You are viewing a plain text version of this content. The canonical link for it is here.
Posted to dev@tika.apache.org by "Mattmann, Chris A (388J)" <ch...@jpl.nasa.gov> on 2009/07/30 06:55:05 UTC

FW: a new project using tika has begun

All, FYI, kind words from a Tika supporter!

++++++++++++++++++++++++++++++++++++++++++++++++++++++++++++++++++
Chris Mattmann, Ph.D.
Senior Computer Scientist
NASA Jet Propulsion Laboratory Pasadena, CA 91109 USA
Office: 171-266B, Mailstop: 171-246
Email: Chris.Mattmann@jpl.nasa.gov
WWW:   http://sunset.usc.edu/~mattmann/
++++++++++++++++++++++++++++++++++++++++++++++++++++++++++++++++++
Adjunct Assistant Professor, Computer Science Department
University of Southern California, Los Angeles, CA 90089 USA
++++++++++++++++++++++++++++++++++++++++++++++++++++++++++++++++++



------ Forwarded Message
From: Craig Stires <cr...@gmail.com>
Date: Wed, 29 Jul 2009 21:39:14 -0700
To: <ri...@apache.org>, <ma...@apache.org>
Subject: a new project using tika has begun


Hi Rida and Chris,

Just want to send in a note of much appreciation for the work you've done (and the others tika contributors, poi, pdf, lucene, the list goes on).  Work is underway on a project which feeds off the tika parser, as one of the content providers.  Although tika is still in a pre-1.0 stage, it is providing enough content to allow us to avoid delays and keep momentum.  Thanks for that!
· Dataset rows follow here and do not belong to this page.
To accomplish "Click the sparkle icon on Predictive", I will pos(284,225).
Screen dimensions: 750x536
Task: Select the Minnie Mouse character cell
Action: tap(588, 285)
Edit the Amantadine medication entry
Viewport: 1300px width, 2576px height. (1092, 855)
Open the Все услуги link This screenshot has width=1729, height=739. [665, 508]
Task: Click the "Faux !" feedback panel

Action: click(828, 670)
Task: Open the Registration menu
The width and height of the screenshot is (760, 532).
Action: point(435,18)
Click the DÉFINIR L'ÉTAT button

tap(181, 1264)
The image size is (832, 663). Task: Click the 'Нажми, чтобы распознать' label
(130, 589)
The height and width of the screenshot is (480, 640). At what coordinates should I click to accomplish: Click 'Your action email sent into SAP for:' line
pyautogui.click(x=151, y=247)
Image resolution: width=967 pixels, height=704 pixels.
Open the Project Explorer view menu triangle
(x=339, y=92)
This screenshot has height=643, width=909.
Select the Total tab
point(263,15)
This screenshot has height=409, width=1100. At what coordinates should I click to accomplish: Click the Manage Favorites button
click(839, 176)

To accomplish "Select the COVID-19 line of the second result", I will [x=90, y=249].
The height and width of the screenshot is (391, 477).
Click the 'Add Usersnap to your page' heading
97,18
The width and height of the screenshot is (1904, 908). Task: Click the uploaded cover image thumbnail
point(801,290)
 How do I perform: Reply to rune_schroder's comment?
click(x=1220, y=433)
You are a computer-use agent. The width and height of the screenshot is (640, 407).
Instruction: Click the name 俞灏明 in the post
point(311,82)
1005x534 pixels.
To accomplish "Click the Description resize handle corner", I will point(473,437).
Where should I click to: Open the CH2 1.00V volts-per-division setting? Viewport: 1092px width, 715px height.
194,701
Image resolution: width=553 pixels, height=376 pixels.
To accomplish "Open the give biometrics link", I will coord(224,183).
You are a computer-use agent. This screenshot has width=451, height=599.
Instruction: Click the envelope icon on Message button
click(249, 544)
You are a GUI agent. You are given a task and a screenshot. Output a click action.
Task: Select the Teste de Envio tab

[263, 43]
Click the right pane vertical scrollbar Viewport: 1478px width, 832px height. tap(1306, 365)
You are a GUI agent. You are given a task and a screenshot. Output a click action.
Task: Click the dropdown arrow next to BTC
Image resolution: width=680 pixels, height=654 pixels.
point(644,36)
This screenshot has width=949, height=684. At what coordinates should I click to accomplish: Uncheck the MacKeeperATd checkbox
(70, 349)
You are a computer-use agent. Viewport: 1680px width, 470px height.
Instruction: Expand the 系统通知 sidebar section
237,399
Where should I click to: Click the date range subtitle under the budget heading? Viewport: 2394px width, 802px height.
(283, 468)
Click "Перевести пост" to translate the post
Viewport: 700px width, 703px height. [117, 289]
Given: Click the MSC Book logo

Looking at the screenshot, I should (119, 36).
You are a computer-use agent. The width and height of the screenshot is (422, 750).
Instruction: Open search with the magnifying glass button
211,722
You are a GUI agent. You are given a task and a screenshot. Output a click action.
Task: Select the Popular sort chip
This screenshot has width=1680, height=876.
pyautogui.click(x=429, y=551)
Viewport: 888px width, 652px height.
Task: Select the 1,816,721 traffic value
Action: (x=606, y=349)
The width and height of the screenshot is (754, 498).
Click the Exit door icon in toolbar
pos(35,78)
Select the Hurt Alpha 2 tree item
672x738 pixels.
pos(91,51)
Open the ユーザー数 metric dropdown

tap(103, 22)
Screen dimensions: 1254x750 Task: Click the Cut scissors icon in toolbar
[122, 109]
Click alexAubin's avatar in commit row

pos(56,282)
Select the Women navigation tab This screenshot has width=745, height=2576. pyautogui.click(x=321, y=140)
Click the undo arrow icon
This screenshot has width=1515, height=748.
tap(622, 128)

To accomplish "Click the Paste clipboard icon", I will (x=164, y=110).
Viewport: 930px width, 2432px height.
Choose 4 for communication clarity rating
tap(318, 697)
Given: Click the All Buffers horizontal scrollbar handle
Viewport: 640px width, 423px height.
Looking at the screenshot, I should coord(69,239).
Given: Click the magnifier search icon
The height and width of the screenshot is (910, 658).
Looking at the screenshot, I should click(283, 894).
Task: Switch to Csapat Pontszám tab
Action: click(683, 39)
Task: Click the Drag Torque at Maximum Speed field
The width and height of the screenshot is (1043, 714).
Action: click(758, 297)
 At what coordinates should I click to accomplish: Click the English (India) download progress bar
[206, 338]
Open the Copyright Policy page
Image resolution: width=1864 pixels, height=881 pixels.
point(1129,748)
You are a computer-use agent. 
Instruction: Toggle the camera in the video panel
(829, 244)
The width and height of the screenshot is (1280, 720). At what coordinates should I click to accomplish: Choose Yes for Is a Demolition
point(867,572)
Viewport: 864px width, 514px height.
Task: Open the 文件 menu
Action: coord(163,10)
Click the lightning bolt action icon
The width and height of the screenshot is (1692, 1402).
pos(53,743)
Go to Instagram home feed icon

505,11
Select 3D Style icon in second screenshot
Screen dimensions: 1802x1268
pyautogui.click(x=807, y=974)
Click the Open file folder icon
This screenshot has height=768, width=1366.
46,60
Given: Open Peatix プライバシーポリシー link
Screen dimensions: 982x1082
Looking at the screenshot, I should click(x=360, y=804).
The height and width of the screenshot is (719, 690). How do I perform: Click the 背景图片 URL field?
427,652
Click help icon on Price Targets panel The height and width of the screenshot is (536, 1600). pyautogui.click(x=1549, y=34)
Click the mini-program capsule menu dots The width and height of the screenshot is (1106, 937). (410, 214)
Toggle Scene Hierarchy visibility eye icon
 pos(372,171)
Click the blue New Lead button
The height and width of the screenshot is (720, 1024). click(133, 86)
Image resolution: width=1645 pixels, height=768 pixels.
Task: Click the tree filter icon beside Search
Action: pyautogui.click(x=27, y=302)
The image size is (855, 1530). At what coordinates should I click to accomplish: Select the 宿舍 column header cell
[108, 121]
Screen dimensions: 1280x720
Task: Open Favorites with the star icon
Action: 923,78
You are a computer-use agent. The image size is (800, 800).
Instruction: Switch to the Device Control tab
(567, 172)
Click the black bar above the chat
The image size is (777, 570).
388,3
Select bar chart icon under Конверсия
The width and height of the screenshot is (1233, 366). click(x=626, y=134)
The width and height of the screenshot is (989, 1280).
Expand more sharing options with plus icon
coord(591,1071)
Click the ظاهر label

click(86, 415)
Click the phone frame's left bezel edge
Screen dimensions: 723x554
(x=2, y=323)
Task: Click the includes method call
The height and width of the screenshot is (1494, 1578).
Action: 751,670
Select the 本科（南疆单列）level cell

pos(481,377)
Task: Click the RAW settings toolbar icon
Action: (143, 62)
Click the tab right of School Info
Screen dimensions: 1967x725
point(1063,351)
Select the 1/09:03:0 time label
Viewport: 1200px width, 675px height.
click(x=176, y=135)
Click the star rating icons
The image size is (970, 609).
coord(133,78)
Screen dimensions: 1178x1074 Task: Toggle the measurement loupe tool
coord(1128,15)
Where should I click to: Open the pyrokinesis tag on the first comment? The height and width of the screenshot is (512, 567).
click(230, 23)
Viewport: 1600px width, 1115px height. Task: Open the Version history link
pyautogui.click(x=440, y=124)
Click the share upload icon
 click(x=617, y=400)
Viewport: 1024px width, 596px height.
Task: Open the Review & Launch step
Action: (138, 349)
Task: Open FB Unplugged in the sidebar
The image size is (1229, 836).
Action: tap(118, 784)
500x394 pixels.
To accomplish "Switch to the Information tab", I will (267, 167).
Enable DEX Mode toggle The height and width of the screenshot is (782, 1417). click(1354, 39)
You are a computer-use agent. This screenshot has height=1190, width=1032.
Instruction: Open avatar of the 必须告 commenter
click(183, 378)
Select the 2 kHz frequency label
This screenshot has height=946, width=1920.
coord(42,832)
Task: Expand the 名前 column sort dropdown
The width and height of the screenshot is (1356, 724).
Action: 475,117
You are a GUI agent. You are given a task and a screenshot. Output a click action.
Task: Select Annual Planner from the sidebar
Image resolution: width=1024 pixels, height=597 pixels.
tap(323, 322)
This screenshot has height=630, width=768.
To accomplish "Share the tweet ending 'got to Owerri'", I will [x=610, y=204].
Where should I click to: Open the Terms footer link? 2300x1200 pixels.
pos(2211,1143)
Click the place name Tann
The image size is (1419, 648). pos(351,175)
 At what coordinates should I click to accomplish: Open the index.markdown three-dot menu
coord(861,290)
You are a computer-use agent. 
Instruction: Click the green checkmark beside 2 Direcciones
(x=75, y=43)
What I am hoping to contribute as we continue, are examples of files that aren't parsing quite correctly, or have the wrong encoding set, etc.  This project is running against English and Thai data, and will be moving into Japanese and Chinese sometime next year.  So, maybe we will have access to a wider range of asian language files than you might have currently.

I wish that we had the technical level to contribute patches, but if there's anything that can be passed along to you to help with test / dev, I'd be happy to do so.

Thanks again, and letting you know that your efforts are being put to good use.

-Craig



------ End of Forwarded Message